Энвера выбрали в президиум, он сидел в первом ряду за длинным красным столом. Опустил голову — Энверу вдруг показалось, что под этим длинным столом, обтянутым густо-красным пружинящим бархатом, лежит сейчас навытяжку погибший Белокуров. Наваждение было настолько нелепое и сильное, что Энвер разозлился на себя, надул щеку и, приподняв край красного бархата, глянул под ноги — там, конечно, ничего не было.

Горели юпитеры. Ахмедов вышел получать знамя, моложавый, усатый, истинный горец, умница — ничего не стал говорить, обещать, а только приложил руку к сердцу и поклонился ближайшему к сцене окну, за которым зеленели майские сумерки, потом залу, потом президиуму, пояснил:

— Я поклонился рабочим, которые сейчас после трудового дня отмывают черное масло с рук, они там — на улице, в домах; затем я поклонился бригадирам, низшему начальству, которому больше всех достается: мы между рабочими и руководством, как цыплята-табака между двумя раскаленными кирпичами… и поклонился с благодарностью вам, глубокоуважаемые наши руководители, инсультники и инфарктники, от каждого слова и распоряжения которых зависит грандиозно много… Спасибо вам, товарищи!

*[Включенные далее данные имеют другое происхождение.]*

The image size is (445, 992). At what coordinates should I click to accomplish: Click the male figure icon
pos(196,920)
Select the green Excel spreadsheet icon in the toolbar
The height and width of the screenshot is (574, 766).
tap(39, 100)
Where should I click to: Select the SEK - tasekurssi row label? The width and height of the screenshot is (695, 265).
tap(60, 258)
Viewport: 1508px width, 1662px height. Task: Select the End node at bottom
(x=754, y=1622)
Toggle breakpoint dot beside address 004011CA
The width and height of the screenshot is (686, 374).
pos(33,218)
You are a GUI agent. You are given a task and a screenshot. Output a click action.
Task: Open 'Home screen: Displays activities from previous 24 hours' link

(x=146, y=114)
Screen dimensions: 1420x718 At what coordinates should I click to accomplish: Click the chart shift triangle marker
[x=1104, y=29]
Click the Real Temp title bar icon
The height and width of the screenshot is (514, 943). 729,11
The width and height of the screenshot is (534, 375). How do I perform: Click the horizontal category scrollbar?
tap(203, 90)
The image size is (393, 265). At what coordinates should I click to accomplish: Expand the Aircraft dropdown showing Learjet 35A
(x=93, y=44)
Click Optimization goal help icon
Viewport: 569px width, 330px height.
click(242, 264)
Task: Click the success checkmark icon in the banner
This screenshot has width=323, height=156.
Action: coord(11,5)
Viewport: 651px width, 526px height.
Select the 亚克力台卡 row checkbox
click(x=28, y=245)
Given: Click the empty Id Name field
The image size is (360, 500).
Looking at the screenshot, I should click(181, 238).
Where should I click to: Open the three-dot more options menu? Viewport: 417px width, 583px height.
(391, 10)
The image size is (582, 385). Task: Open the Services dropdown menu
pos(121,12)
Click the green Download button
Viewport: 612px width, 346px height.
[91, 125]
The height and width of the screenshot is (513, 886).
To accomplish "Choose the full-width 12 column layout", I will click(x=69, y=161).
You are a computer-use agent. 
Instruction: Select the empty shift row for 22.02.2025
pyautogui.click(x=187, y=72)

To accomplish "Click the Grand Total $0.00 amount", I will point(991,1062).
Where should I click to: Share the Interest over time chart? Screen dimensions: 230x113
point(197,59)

И зал, и президиум одинаково дружно хлопали, когда он принял знамя. Ахмедов отнес его бережно за черные бархатные кулисы.

Выступил Морозов — в тонком цветном свитере, белоголовый, черная борода лопаточкой. Он говорил, а в зале смеялись. Больше всех заливался в первом ряду, краснея и кашляя от усердия, старый человек, тоже с белыми волосами — Сафа Кирамович Кирамов.

«Морозов-то молодится… — думал Энвер. — Кто знает, не последняя ли у него эта стройка. Не поверю, чтобы легко и воздушно жил эти годы. А Сафа угодливо смеется, подняв лицо, — чтобы Морозов увидел, как он смеется и хлопает в ладоши. Одет подчеркнуто скромно: потертый костюм, полувоенная зеленая рубашка, старомодный в крапинку галстук. О, остроумные начальники. О, льстивый смех подчиненных! Начальникам нравится, когда они такие остроумные, и подчиненным нравится находить юмор даже там, где его нет… Знает ли Сафа, что Белокуров погиб? Во всяком случае, глаза у него не покраснели от слез. А какого черта я пристаю к нему?! Вот, мол, я хороший, думаю о «чужом» человеке… Стыдно, Энвер. Сафа — заслуженный человек. И уж смертей он навидался. На той же войне. Пусть посмеется своему солнцу — Анатолию Валентиновичу Морозову. Морозов-то действительно гений».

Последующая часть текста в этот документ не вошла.